Above, a screenshot of just one of hundreds of interactions students have with the Ben's GPT-3 powered cow in our online community.

Spring updates:

  • More than 50 new Hack Club students have applied to start clubs; including in new places like rural Vermont and northern England.
  • At least 300 students have shipped projects in recent months, including developer tools, APIs, songs, frameworks and, custom-designed PCB boards including the Orpheus Leap, an Arduino-compatible board shaped like Orpheus, Hack Club's mascot. Designed by a 14-year-old who partnered with another Hack Clubber to find a manufacturer and ship 300 of them to fellow Hack Clubbers around the world.
  • Starlink arrived at Hack Club’s headquarters last month, and we live-streamed our installation for students
  • A Hack Club alumni’s company, Hightouch, hired its 13th employee
  • South African 10th grader Esperanza, 15, is the latest student to receive a need-based free iPad from Hack Club, 1 of 15 donated via Hack Club.

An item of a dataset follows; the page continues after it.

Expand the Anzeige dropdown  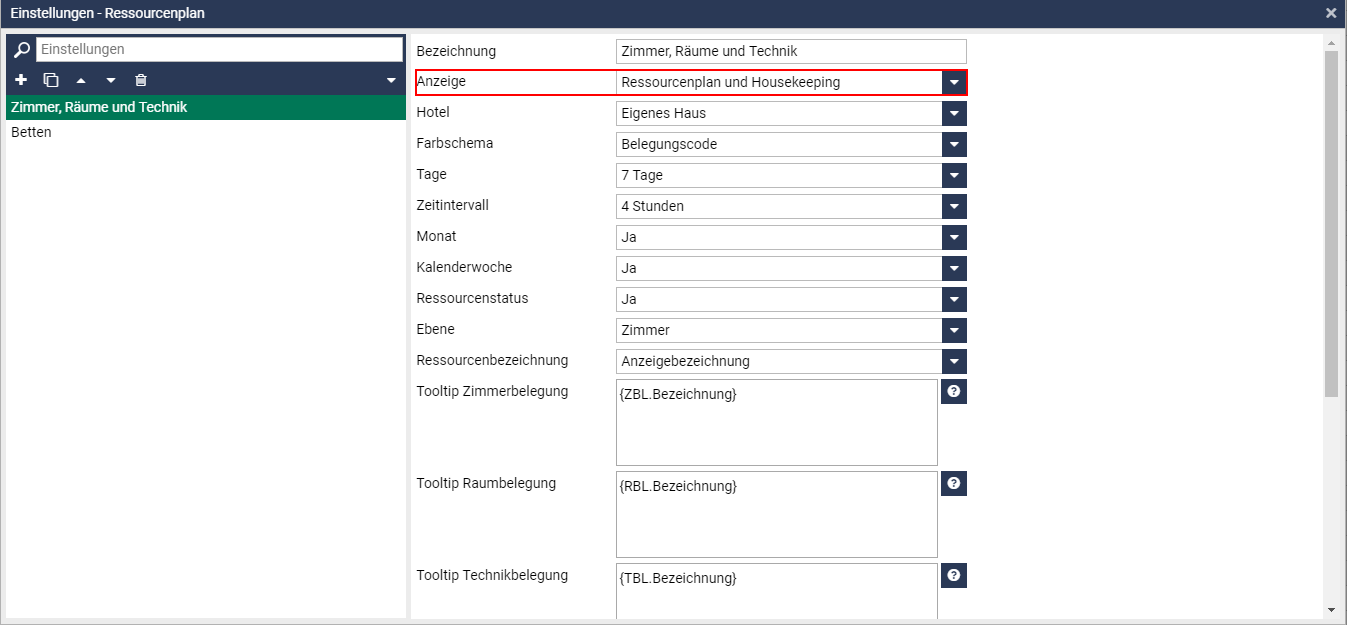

Check out just a few of the incredible student projects shipped at Hack Club

  • Lux, 17, of California, created Victus, a zero-dependency JavaScript game framework in 2.05 kilobytes of code, check it out: https://sporeball.dev/victus/
  • Adison Lampert, wrote a workshop for her Hack Club, demonstrating how to use HTML, CSS and JavaScript to build a word cloud generator. Code on her GitHub.
  • Using a laptop donated via Hack Club, Sam, 15, Singapore, ran his school’s Innovation Week, a series of technology events that introduced hundreds of students to coding, robotics and more. Replit founder Amjad Masad tweeted about it.
  • Rishi, 16, Ontario, shipped a new marketplace for Hack Notes, the new virtual currency for Hack Club that he built. See Hack Notes on GitHub.
  • Ishan, 15, Dubai, shipped Devsat, which is a simple chat app directly in your terminal. Try it out by running $ ssh sshchat.hackclub.com in your terminal.

Our thoughts are also turning to the post-pandemic future, and we’re preparing for a major opportunity for growth with a big summer program and the return to classrooms in September. Students are hungry for in-person collaboration, and we’ll be ready to help grow new clubs in more locations than ever.

We've received $550k in philanthropic gifts from 5 different donors since December. From the bottom of our hearts, thank you for providing Hack Clubbers with the experiences we wish we had as teenagers.